Document(metadata={'video_title': 'Blessed Christmas Wishes from the Dilmah Family 2025', 'video_url': 'https://www.youtube.com/watch?v=cnuSE24ECuM'}, page_content='The family‐owned tea, tourism, and cinnamon business was founded 40 years ago, originating from the founder’s grandfather’s vision of healthier, kinder, and more sustainable products. Its stated global mission is to assist hundreds of thousands of less‐fortunate people each year through those three sectors. The company emphasizes quality, integrity, and environmental respect, attributing its impact to worldwide customers. A holiday message references the upcoming year 2026.')

In [20]:
documents[100]

Document(metadata={'video_title': 'சாயம் அதிகம் இட்டு பால் தேநீர் பருக விரும்புவோருக்கு', 'video_url': 'https://www.youtube.com/watch?v=Ei3J6IfenAk'}, page_content='The speaker drinks extra‐strength milk with honey each morning.')

## Handle annual report

In [21]:
import glob
import re
import os
from langchain_core.documents import Document

# 1. Define the directory path
# (Using raw string r'' to handle backslashes correctly on Windows)
folder_path = r"annual_report_data"
file_pattern = os.path.join(folder_path, "page_*.md")

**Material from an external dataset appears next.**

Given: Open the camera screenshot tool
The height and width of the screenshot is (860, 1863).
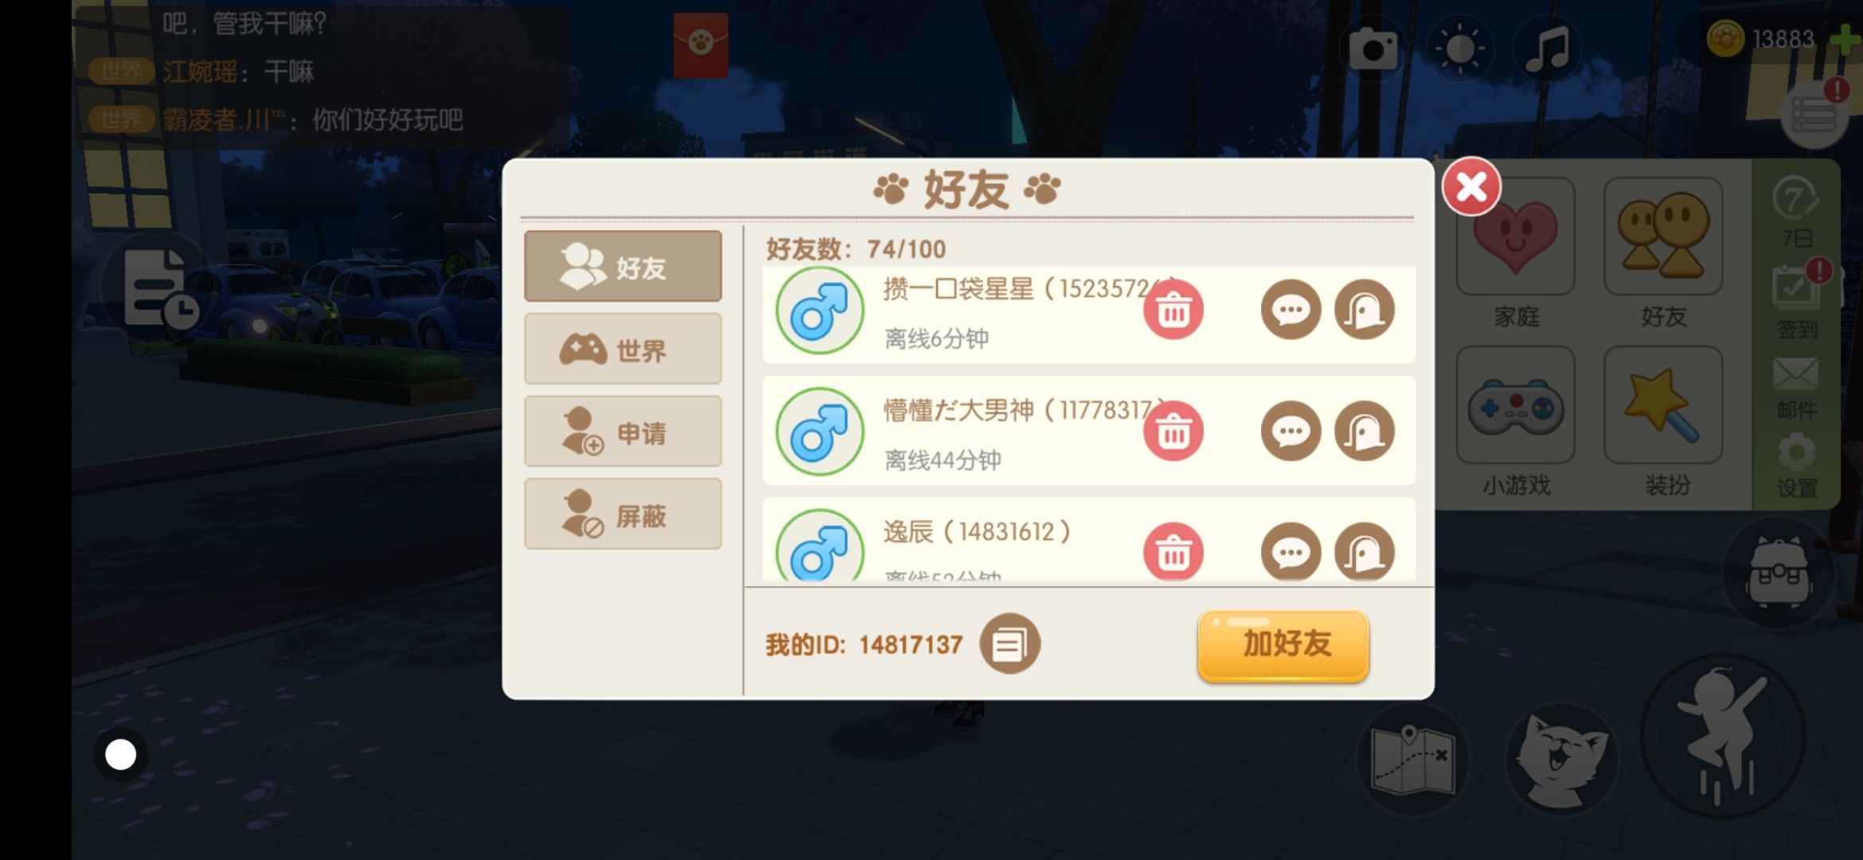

# 2. Get the list of files
file_list = glob.glob(file_pattern)

# Optional: Sort files numerically by page number (1, 2, 10 instead of 1, 10, 2)
# We extract numbers using regex for sorting
file_list.sort(key=lambda f: int(re.search(r'page_(\d+)', f).group(1)))

documents = []

for file_path in file_list:
    try:
        # 3. Extract Page Number from filename
        # This regex looks for 'page_' followed by digits (\d+)
        match = re.search(r'page_(\d+)\.md', file_path)
        
        if match:
            page_num = int(match.group(1))
        else:
            page_num = 0 # Fallback if filename pattern doesn't match
            
        # 4. Read the file content
        with open(file_path, "r", encoding="utf-8") as f:
            content = f.read()

        # 5. Create the Document
        doc = Document(
            page_content=content,
            metadata={
                "report_title": "DILMAH CEYLON TEA COMPANY PLC ANNUAL REPORT 2024/25",
                "page_number": page_num,
            }
        )
        documents.append(doc)

    except Exception as e:
        print(f"Error reading {file_path}: {e}")

# Verify
print(f"Successfully loaded {len(documents)} pages.")
print(f"Sample Metadata: {documents[0].metadata}")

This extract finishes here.